Like usual, Gray Cook is a one-liner machine as his responses to Dr. Liebenson’s questions are highlighted below.

ENJOY!

The FMS is not an evaluation, it’s not an Orthopaedic assessment… if the screen was more complicated, the reliability would plummet.

-1’s and asymmetries are a red flag because they interrupt the primitive reflex stabilization responses.

-Core performance testing (McGill’s side plank hold) vs baseline stability and function (rolling patterns)- the core performance tests are conscious but our stability in everyday life is unconscious.

90% of our core runs of reflex stabilization.

Can test things with isolation (inclinometer, dynamometer) but that is not how you train it. 

-Gyms and many strength and conditioning programs lean on the hypertrophy model (biological structure), but neural changes are first.

-Movement competency or lack therefore of (inappropriate stiffness, abnormal muscle tone) = High threshold strategies (Over-abbing your way through life).

-The most violent contraction occurs following extreme relaxation (think Bruce Lee).

– The SFMA is a consistent way of looking at movement so you can see when something is inconsistent.

– The intention of the SFMA was never to have someone hold the flow chart in practice.
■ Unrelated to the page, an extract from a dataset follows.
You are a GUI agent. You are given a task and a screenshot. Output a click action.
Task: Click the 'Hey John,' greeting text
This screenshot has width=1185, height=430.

You can skip steps but don’t you dare miss one.

 – The FMS is not designed to specifically catch a foot, hand, wrist, or C-spine. The screen gives a provocation, but doesn’t tell you everything.

-SFMA tells us exactly which exercise will reload the system.

-SFMA is the diagnosis at the point where you have managed pain while the FMS is the prognosis. It helps the trainer develop a program to manage the dysfunction.

-Think of the FMS as movement vital signs. It is a baseline, but not the only thing you are going to do.

If you have symmetrical 2’s across the board on the FMS but I can hear you running from a mile away… Maybe its your friggin’ running mechanics!!!

-If you can’t memorize the flexion breakout (SFMA), make your own. It will look the same as ours.

– Without a proper and thorough assessment you are essentially spraying bullets and hoping one works. With a good assessment, you may only need to take one shot.